Providers of Consumer Cloud Printing Solutions 
Before 2020 only a handful of providers used to work towards a professional cloud print solution, operating in their own niche or focus on mobile devices.
In 2020 Microsoft has boosted that market by announcing its Universal Print Cloud printing service and since then many publishers start to propose solutions for that growing market.
The Covid pandemic also created the need for employees to be able to print at home when using the corporate IT software. Closed VPN often prevent accessing home network printers from corporate laptops and Full Public Cloud solutions are meant to be a solution to that problem.

After the decision by Google to terminate Google Cloud Print service the 31st of December 2020, most printer vendors released their own mobile cloud solution to fill the gap, while Hewlett-Packard implemented its own cloud print with their ePrint solution. Those solutions are often proprietary, only working on printers proposed by the vendor. Google has decided to let third-party developers develop Cloud Print solutions and to limit its scope to certifying the best Print Management offers compatible with its Chrome Enterprise Cloud ecosystem.

Providers of Corporate Cloud Printing solutions 
While many print solutions claim to be "Cloud Printing", there are actually three categories: full Private Cloud, full Public Cloud, and Hybrid Cloud. 
Their differences are real and have an impact on the overall TCO as the more software there is on-site, the more hidden cost there are. 
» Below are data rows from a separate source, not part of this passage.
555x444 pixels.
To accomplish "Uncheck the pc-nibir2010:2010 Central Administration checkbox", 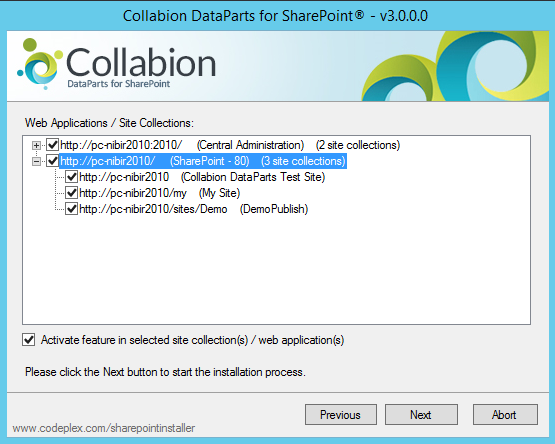I will point(53,145).
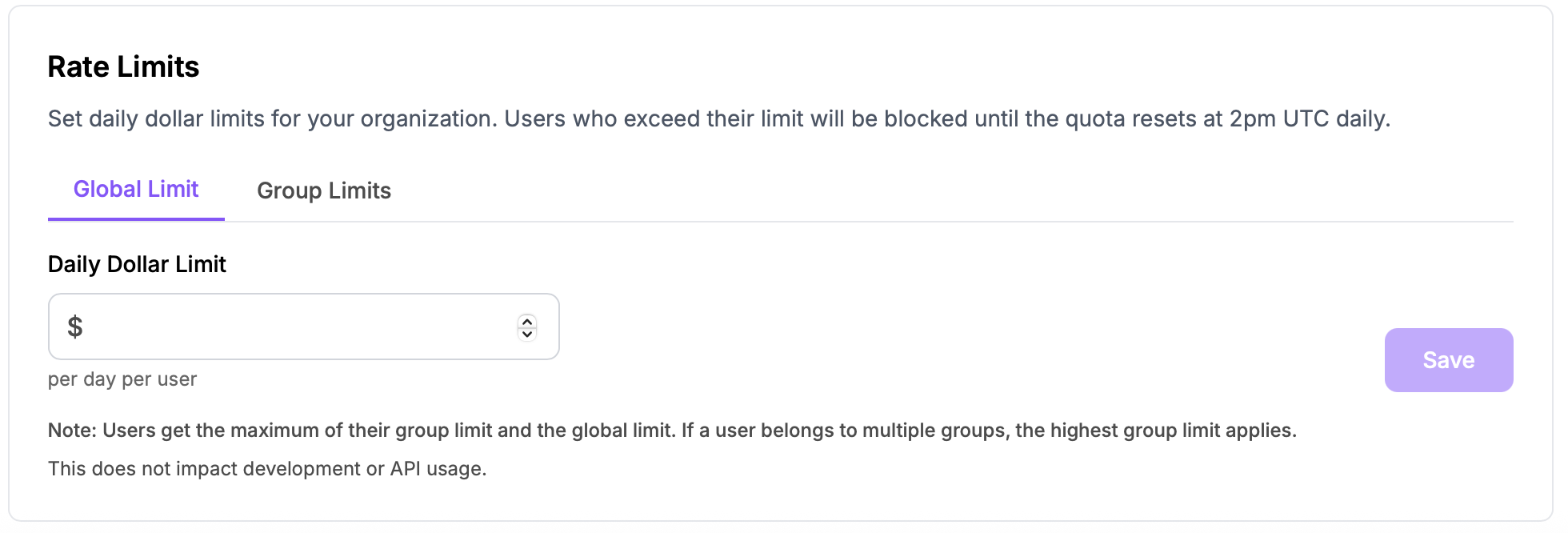1568x533 pixels.
Task: Click the purple underline below Global Limit
Action: tap(136, 218)
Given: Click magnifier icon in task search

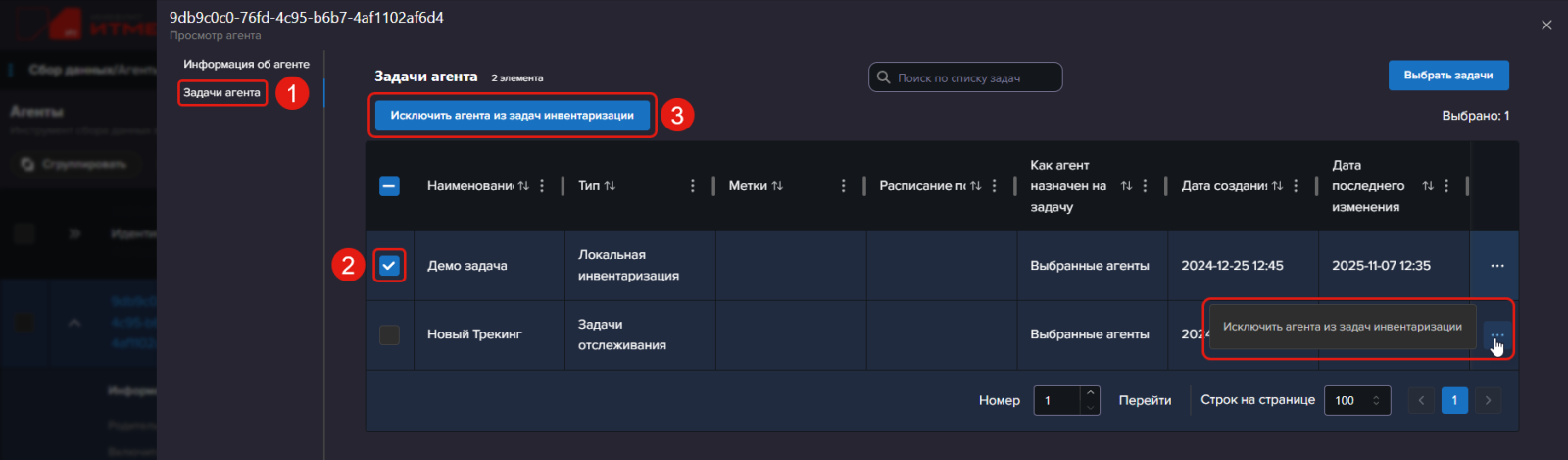Looking at the screenshot, I should tap(884, 77).
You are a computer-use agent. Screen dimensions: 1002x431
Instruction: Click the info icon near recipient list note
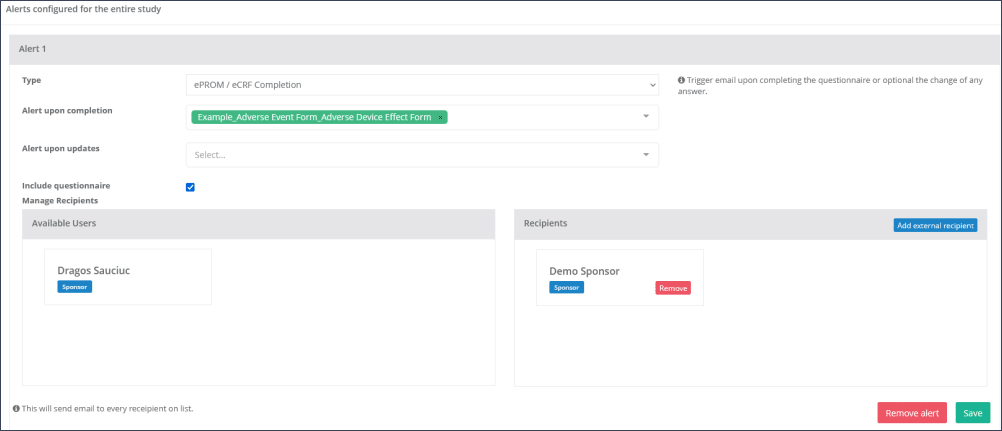point(16,409)
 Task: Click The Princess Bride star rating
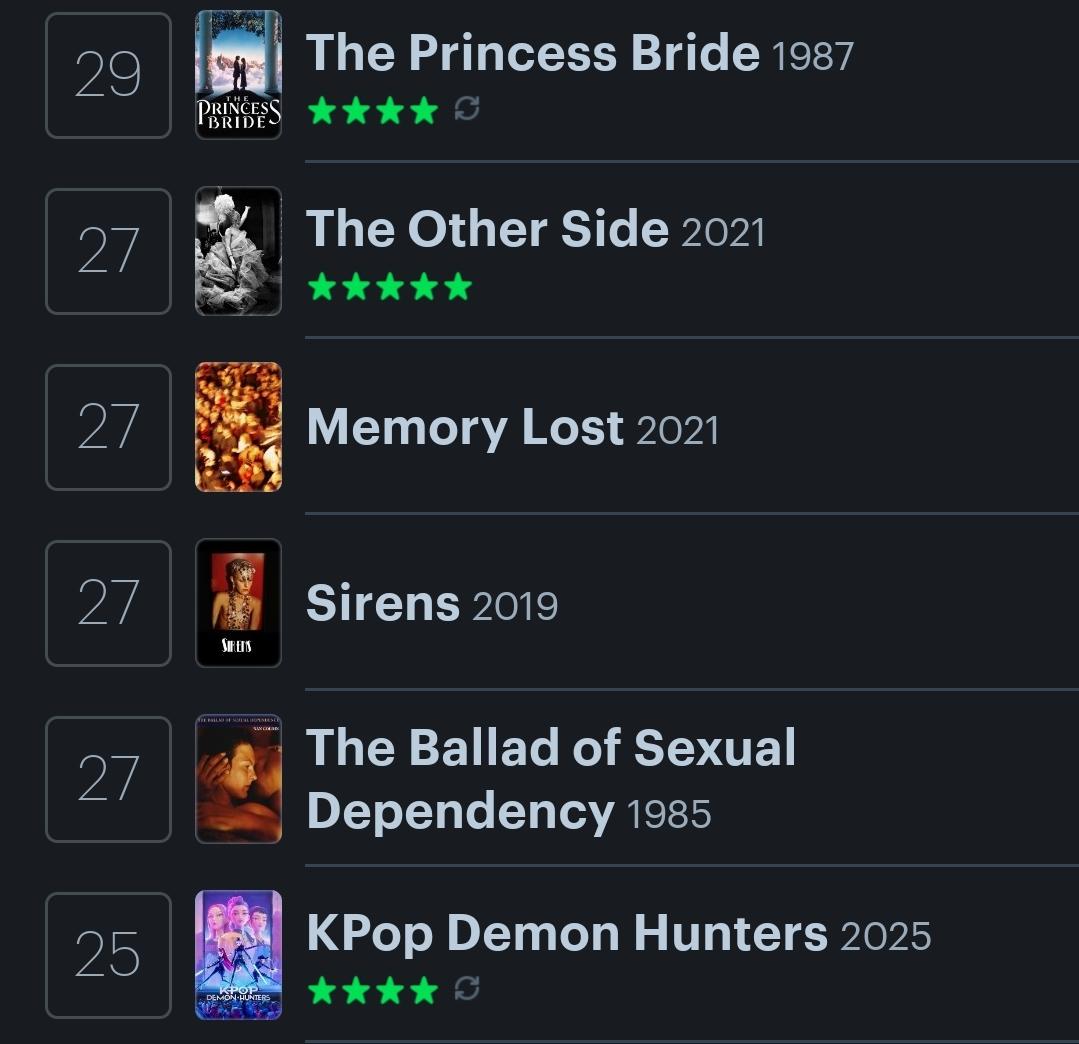coord(373,110)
In the Full Public Cloud category, independent SaaS vendors like Celiveo, ezeep  and Printix  support a wide range of printer brands and models, allowing clients to buy the best printer without being locked on any brand. They are leveraging cloud computing technology to offer cloud-based print infrastructure and cloud-based printing software as a Service (SaaS). These solutions have integrations to cloud enabled printers or provide embedded printer agents. They feature allow users to print to any printer in any network, isolated network or not, even if that printer is otherwise not reachable from the user's computer. This also allows IT departments to move printers to VLAN for maximum security, like what they are doing with IP phones.

Google Chrome Enterprise Cloud ecosystem has its own technical particularities and Google certifies Print Management solutions, ensuring they comply with Google technical requirement, yet letting each solution differentiate from others with specific features or security. Many of solutions for Chrome Enterprise are Hybrid, a few are Full Public Cloud.

Industry experts believe that as these services become more popular, users will no longer consider printers as necessary assets but rather as devices that they can access on demand when the need to generate a printed page presents itself.

Caveats of Cloud Printing

Security 
Print jobs flow through Public Internet. It is therefore important to verify no Man-in-the-Middle attack can be performed. The only technical solution is to ensure each printer and PC uses a non-self-generated cryptographic token or certificate allowing TLS mutual authentication and specific data encryption. 
Self-generated printer certificates are unknown from the Cloud and prevent trusted authentication. Microsoft has implemented its Zero Trust Access security in its Universal Print service, it generates a unique certificate on printers compatible with its service. Other Cloud Printing SaaS providers have followed Microsoft on that High Security path.

Print jobs data stored on the Cloud is sensitive as it contains user information as well as all information appearing on pages. 
Good practices require such data is encrypted at rest and in motion, using asymmetric PKI keys instead of fixed encryption keys.

Some solutions require to open incoming traffic ports on the firewall to let Cloud services communicate with printers attached behind that firewall (most of the time for IPP/IPPS flows), some other solutions use a pull model where the communication is always initiated by the printer and no firewall port needs to be open. In term is security the later is to be preferred.